> [What is expected] Set down, character for character, everything in the records below from the line holding "Viewport: 773px width, 557px height." down to the line holding "Click the 应用官网 field showing www.weisha100.cn", and no other line.

> [Data supplied]
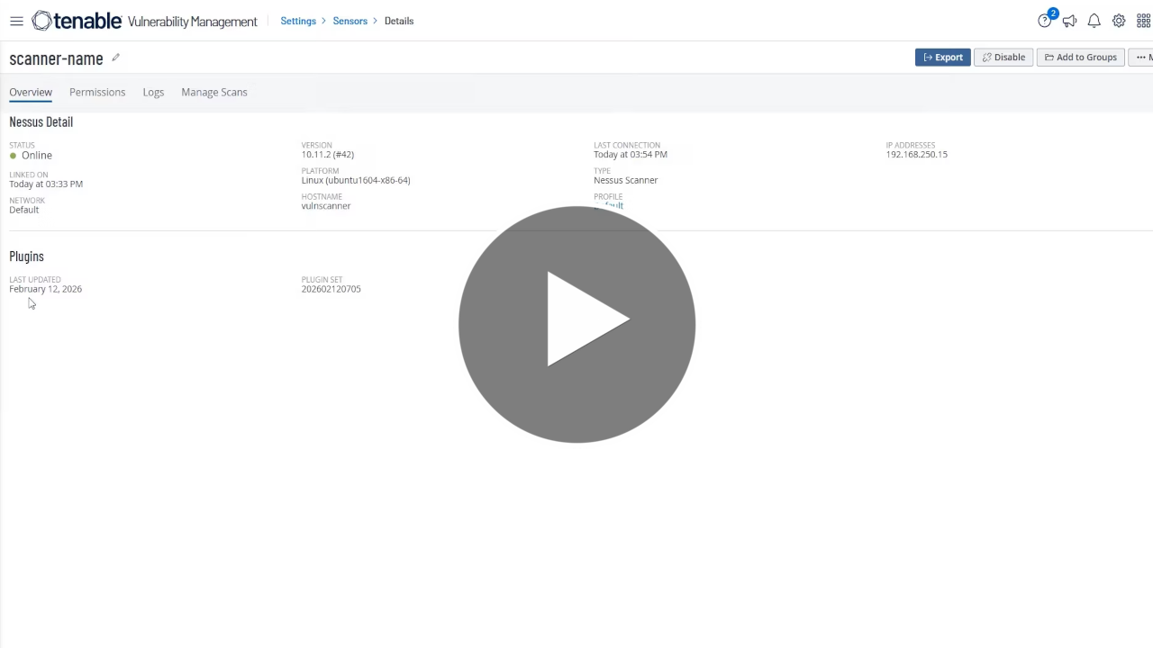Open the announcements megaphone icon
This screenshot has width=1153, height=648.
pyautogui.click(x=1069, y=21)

...

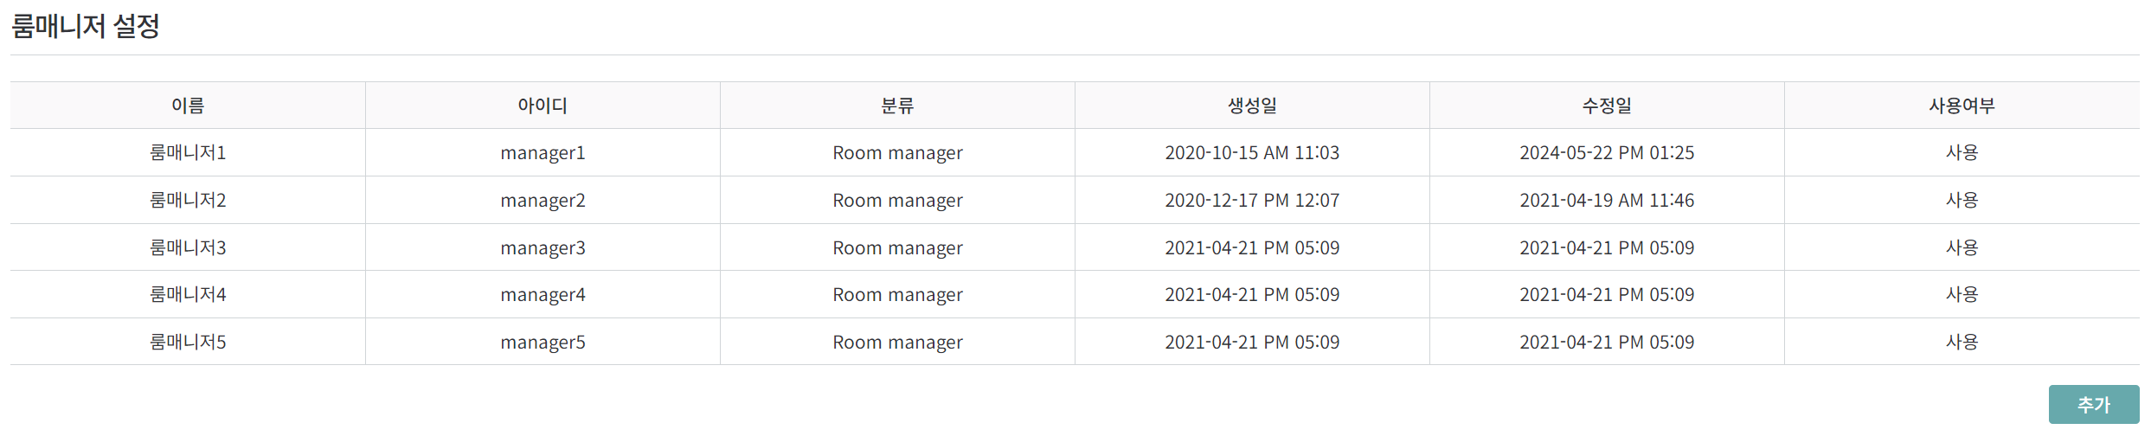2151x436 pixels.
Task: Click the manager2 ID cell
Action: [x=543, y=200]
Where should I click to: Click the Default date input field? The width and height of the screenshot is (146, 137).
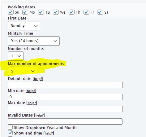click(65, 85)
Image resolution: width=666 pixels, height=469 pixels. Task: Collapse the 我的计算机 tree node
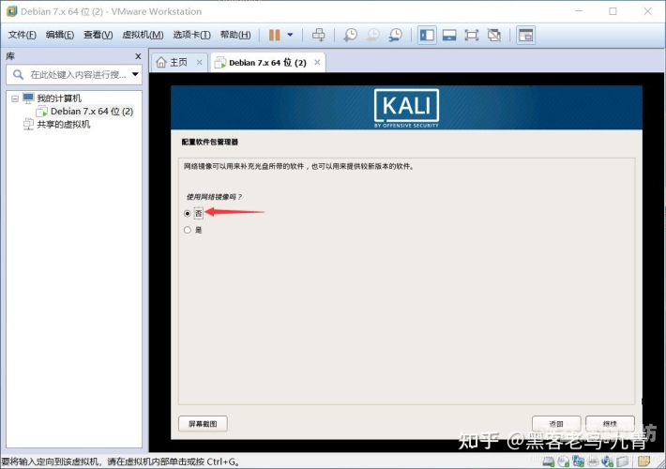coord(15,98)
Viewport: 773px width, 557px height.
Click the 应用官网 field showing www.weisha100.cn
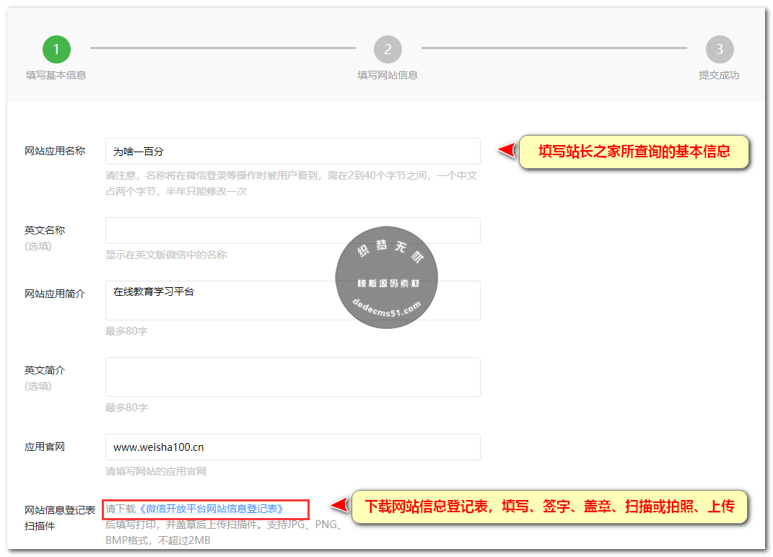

---

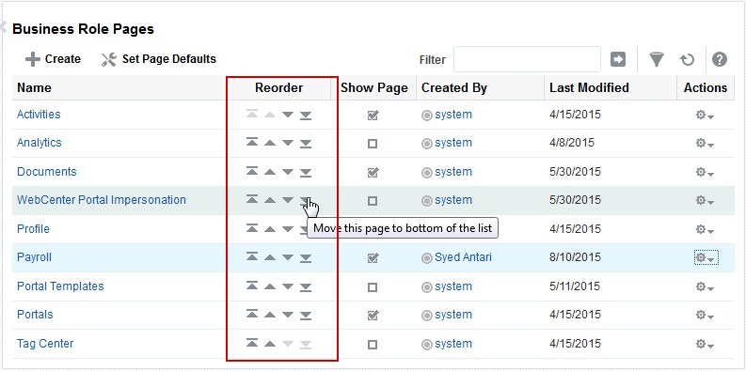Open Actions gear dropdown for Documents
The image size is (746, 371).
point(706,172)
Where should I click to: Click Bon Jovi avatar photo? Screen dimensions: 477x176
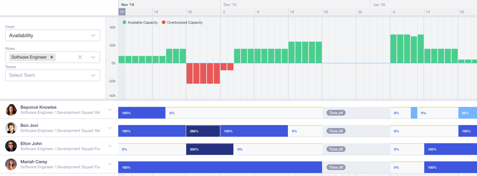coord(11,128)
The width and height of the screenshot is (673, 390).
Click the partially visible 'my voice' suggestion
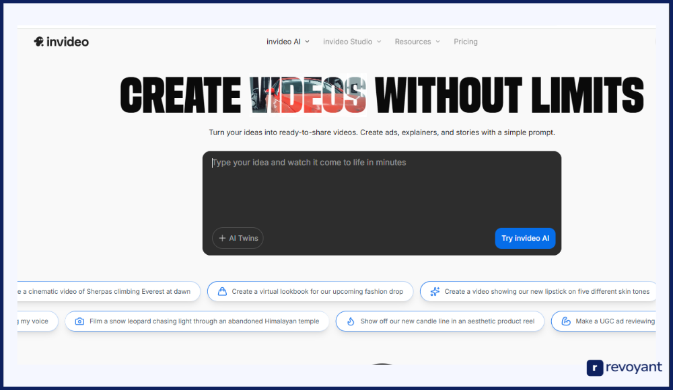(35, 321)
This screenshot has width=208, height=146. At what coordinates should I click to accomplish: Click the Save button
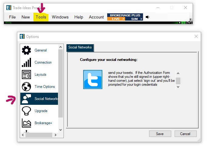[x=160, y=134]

> [Expected answer]
Viewport: 773px width, 557px height.
Click the 应用官网 field showing www.weisha100.cn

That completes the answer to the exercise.